While Japan is very interested in hosting this collider, it hasn’t committed to fully funding it and is trying to arrange commitments from other countries to add the rest of the funding. But if that collider goes forward, it would obviate at least half of the justification for building a giant tunnel at CERN. Yet the report claims that “the timely realisation of the electron-positron International Linear Collider in Japan would be compatible with this strategy.”
Elsewhere, the Chinese are considering a plan that largely mimics CERN’s: a giant circular tunnel that will house first an electron-positron collider and, later, a proton collider. China’s argument is that it’s not constrained to build in the complex geography of the Swiss-French border, with its lakes and mountain ranges. And construction costs are lower there to begin with, meaning that the whole project could be done substantially more cheaply in China. Again, no commitment has been made to build the hardware yet, but it could make the arguments for CERN’s project far more complicated if it continues to move forward.
There are also many active areas of study that would enable us to build hardware that provides greater accelerations in shorter distances. The report also argues for continued support of those, even though they would tip the balance heavily in favor of using a linear collider, since it could be made much more compact. There’s an additional mention of using muons, heavier (if unstable) relatives of the electron and positron, for the collisions, something that’s being actively pursued at the US’ Fermilab.
“The European particle physics community must intensify accelerator R&D and sustain it with adequate resources,” the report says, even though progress on any of them would make the big collider a less appealing approach.
A gap in the theory
But perhaps the biggest question facing the collider is whether there’s anything left for it to find. In addition to the Higgs, there were strong theoretical candidates, including potential dark matter particles, that were within the energy range reached by the LHC. Even though none of them turned up, that has ended up being informative, killing off a huge range of potential models for other particles and causing plenty of people to rethink models based on the idea of supersymmetry.
At the moment, in the energies that will be reached by this proposed successor, we have… not a whole lot. There are always ideas floating around that would involve extremely heavy particles, and it’s always possible that potential particles that were predicted to be lighter turn out not to be. But there’s no obvious candidates at these energies that have a well-developed theory behind them. As a result, we’ve got no strong reason to think that there’d be anything to discover if we built this machine.

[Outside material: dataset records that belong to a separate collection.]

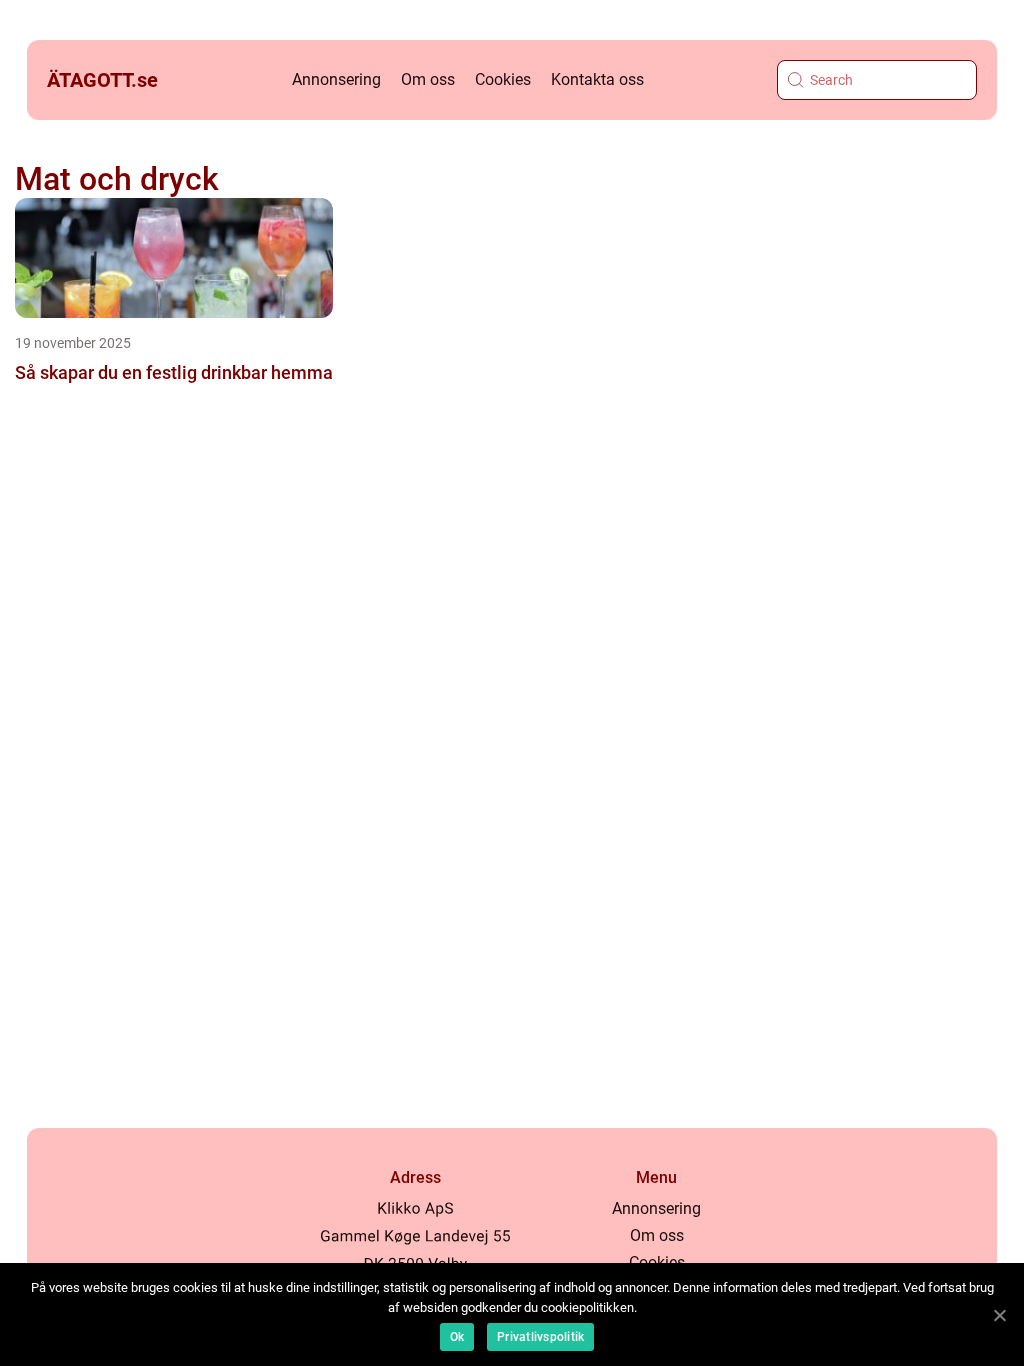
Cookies (503, 79)
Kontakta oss (597, 79)
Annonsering (336, 79)
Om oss (428, 79)
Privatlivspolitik (540, 1337)
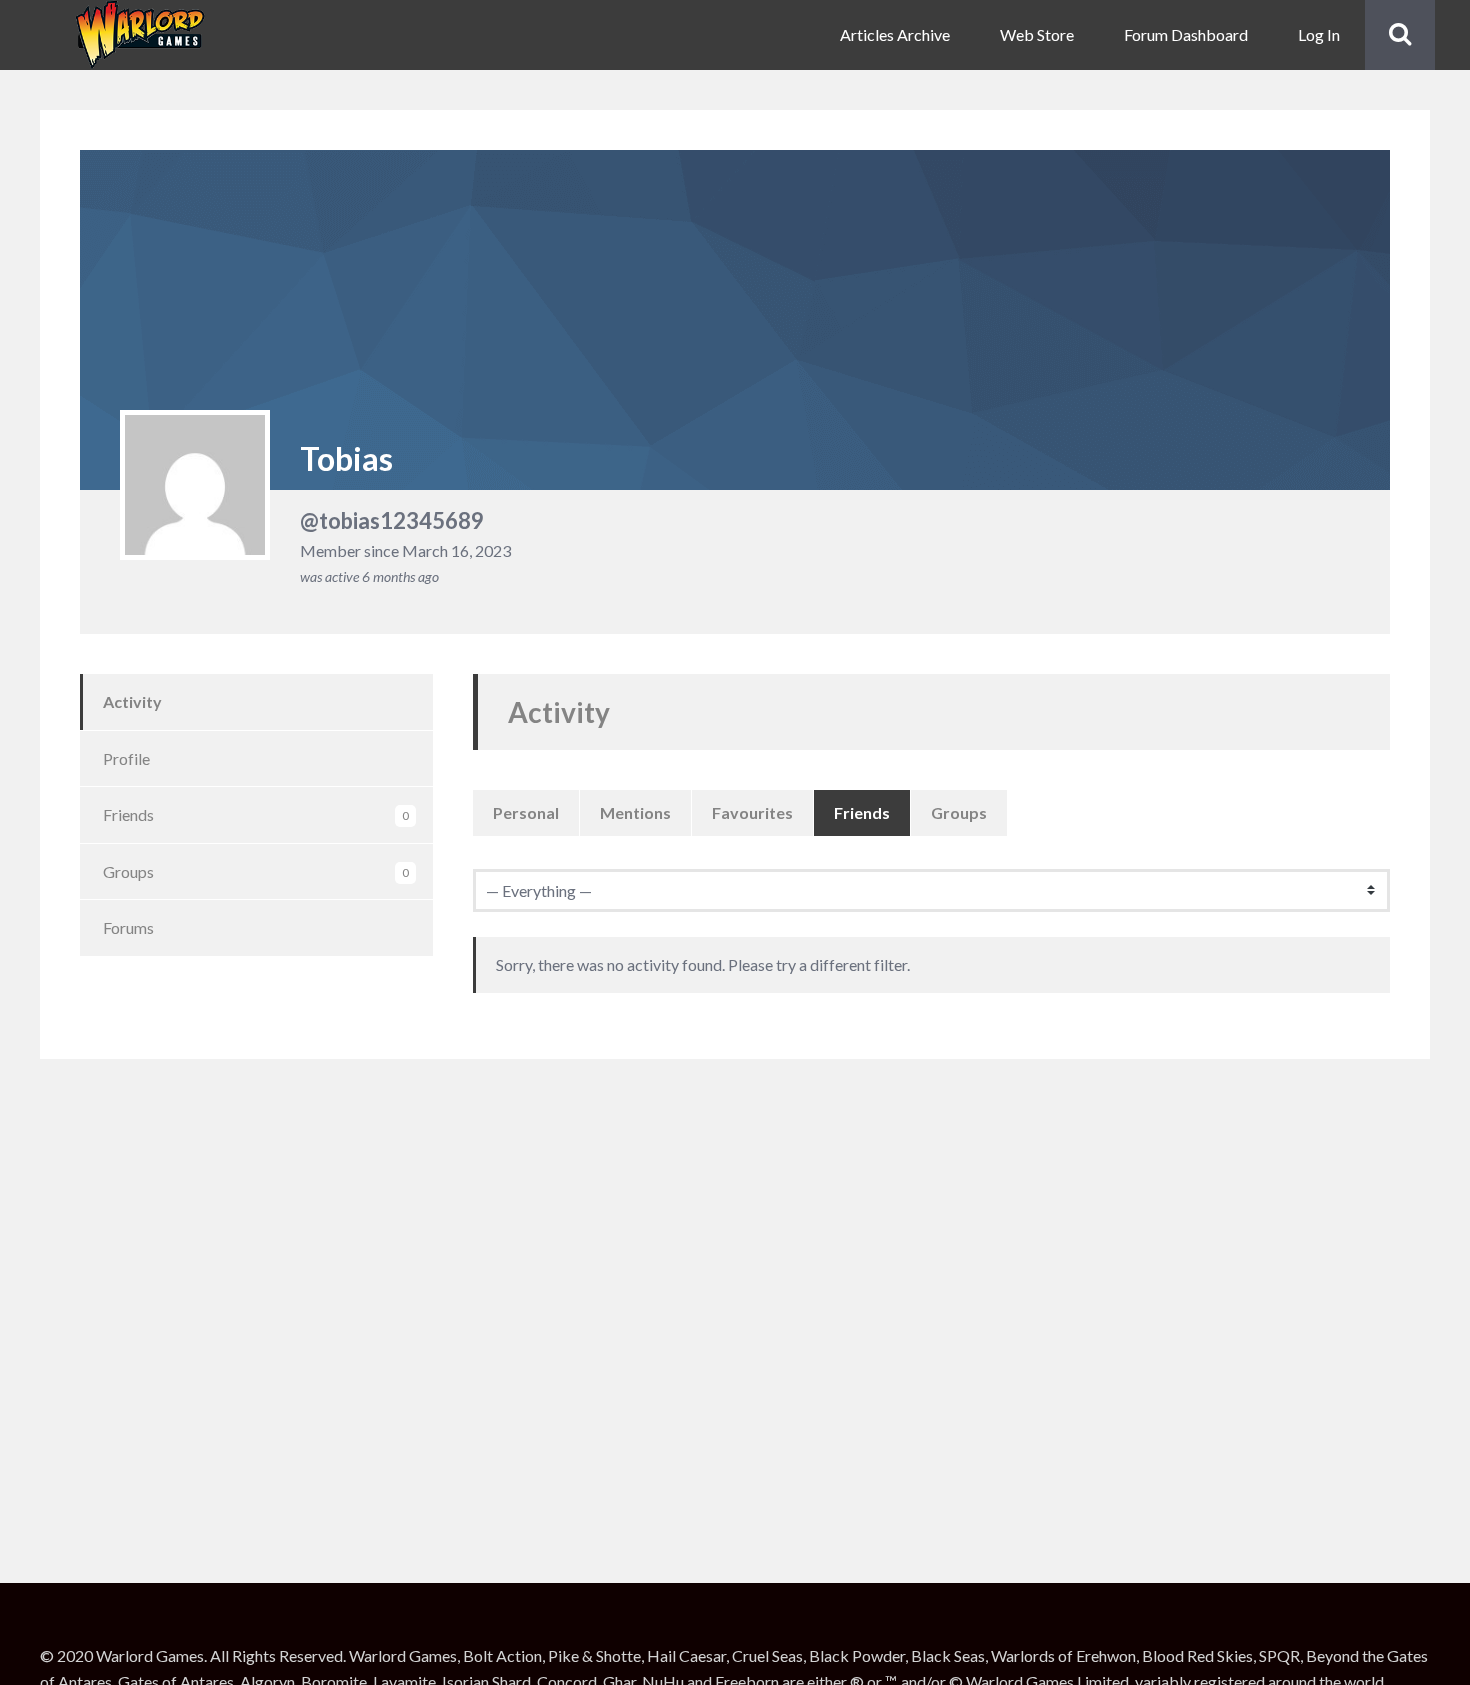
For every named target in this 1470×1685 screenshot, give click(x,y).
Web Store (1037, 34)
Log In (1319, 34)
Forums (128, 927)
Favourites (752, 812)
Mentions (635, 812)
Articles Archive (895, 34)
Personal (526, 812)
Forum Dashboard (1186, 34)
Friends (256, 814)
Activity (132, 701)
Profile (126, 758)
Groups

Of course, we’d have decades of development in theory that might place something there before this actually becomes operational. And there’s always the chance that we’d find something unexpected if it was built. But those chances are not typically the sorts of things that are allowed to dominate the funding landscape for an entire field. Fortunately, the physics community has gotten used to shifting funding priorities over the years, and the construction of the new collider is far enough out that there is time to work out if and how to integrate this work with the proposed projects in Japan and China.